As she types various search words into the archive system, one particular headline catches her eye. She can’t help but click on the link to read more and can’t help the way her eyes skim the words quickly, looking for details, finding herself desperate to know.

 

A young girl died Friday afternoon after falling through the ice on Addison Cove, according to authorities … Seven-year-old Abigail Cooper pronounced dead at the scene … cause of death drowning … Members of the fire department’s water rescue team worked valiantly to save Cooper and a second child after receiving a call for help from a passerby coming upon the incident. The children were testing the ice … thick enough for skating when it gave way beneath them … Cooper located after nearly twenty-five minutes beneath the frigid waters and no pulse could be detected … Though record cold temperatures, ice is still thin this early in the season … Authorities warn residents to exercise caution near any frozen body of water. The child’s father, Derek Cooper, arrived on-scene … not available for comment.

 

The last line has her stop reading any further. Instead her eyes seek out the accompanying photographs of the emergency scene at the cove. The images are devastating, even now: ambulances, paramedics, fire trucks, men emerging from icy water wearing bright yellow insulated dive suits. And yes, there—Vera scrolls the image onto the screen and enlarges it—there, off to the side. It looks like the fire chief Bob Hough talking to Derek. She recognizes Derek right away from his stance, his brown hair, his eyes. He stands beside the ambulance, hands shoved in his jean pockets, shoulders in a flannel shirt hunched against the biting cold without a coat on, looking away from the fire chief, not meeting his eye.

And she can see what the camera didn’t capture because the moments that led to this sad image are clearly visible in his posture. What her mind sees is this: Derek running, desperately tearing out of his coat knowing they were only minutes too late, minutes, and he had to do something, anything at all for his little girl, something to help her. In his panic, his arm got tied up in a sleeve until he yanked it off for all he was worth. Because he had to, he had to do something just for her, to try to warm her small, wet body, to lay his warm coat over her and gently press it to her sides, his hand then running along her sodden hair and stroking her cold face, trying, trying to press life back into it until he finally just hugged her close, holding his face to hers. Yes, his coat must be laid over his child on the stretcher already lifted onto the ambulance.
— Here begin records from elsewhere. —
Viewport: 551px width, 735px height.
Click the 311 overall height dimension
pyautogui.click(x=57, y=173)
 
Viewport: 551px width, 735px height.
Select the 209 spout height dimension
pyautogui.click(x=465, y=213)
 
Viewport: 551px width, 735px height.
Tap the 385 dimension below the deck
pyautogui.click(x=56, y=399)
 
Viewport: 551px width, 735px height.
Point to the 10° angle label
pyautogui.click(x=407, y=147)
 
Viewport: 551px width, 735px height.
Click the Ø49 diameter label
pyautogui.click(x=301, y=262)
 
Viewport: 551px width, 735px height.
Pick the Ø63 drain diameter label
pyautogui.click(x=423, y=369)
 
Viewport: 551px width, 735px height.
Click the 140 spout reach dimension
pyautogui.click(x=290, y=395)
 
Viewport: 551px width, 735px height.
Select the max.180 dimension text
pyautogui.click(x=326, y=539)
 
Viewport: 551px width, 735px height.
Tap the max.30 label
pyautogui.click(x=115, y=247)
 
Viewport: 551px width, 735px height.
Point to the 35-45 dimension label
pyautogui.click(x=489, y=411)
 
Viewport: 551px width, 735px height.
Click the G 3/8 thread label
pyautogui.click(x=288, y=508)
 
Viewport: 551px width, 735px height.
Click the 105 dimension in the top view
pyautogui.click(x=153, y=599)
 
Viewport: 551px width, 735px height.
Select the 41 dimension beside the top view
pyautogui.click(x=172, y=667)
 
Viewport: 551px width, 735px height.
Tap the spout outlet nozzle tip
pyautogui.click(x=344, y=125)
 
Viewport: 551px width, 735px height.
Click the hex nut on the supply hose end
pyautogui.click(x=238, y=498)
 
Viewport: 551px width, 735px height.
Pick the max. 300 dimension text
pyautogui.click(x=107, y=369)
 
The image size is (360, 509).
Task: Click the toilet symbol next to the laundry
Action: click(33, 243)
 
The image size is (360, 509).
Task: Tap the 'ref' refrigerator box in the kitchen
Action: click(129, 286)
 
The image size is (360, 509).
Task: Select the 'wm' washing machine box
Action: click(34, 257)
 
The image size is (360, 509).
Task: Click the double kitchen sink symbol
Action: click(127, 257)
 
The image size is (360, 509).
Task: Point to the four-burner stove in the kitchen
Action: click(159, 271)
It’s all there in his stance in the one photograph, every sad bit of the last few urgent minutes that exhaustively defeated him.

Chapter Nine

WITH THE DAYS GETTING SHORTER, Derek thinks he can at least get the boat washed before the sun sets, especially with his sister minding the store. This way it will be ready for waxing in the next few days, its first of several shines before the Deck the Boats Festival. Already the emails from his friends are arriving, reserving a spot in the procession for their vessels. He lifts a soapy sponge out of the bucket of water and walks around the trailered boat parked behind the hardware store. A swirl of dried, brown leaves blows past and he glances up at the graying sky. “One section at a time,” he says quietly as he works the sponge in a circular motion on a small part of the fiberglass boat’s side. A stream of water dribbles down his sleeve and so he squeezes out the sponge, then continues. “We’ll get it all cleaned up for you.”

The Customer Service bell inside the store is wired to ring in the work area outside, too. He looks back over his shoulder when it chimes, drops the sponge into the soapy water and waits, taking his cap off and resettling it backward on his head again. After a few moments, he lifts the dripping sponge from the water bucket and continues. “What do you think, Abby, colored lights this year or white twinkly?” He’ll have to pull the artificial tree off the storage shelf in the garage. “Maybe we’ll put colored lights on it. First time,” he adds, picturing the tree mounted on the boat’s bow with the colored lights reflected on the dark water. “I think you’ll like that.”

The Customer Service bell rings again, a little longer this time, as someone waits for assistance inside. “Samantha!” he calls over his shoulder. His sister is supposed to be covering the store while he gets the boat cleaned. He moves toward the back of the boat, wiping the summer’s grime off its surface. “It’s an important step,” he says under his breath, “so we don’t rub the dirt right into the fiberglass when we wax it.”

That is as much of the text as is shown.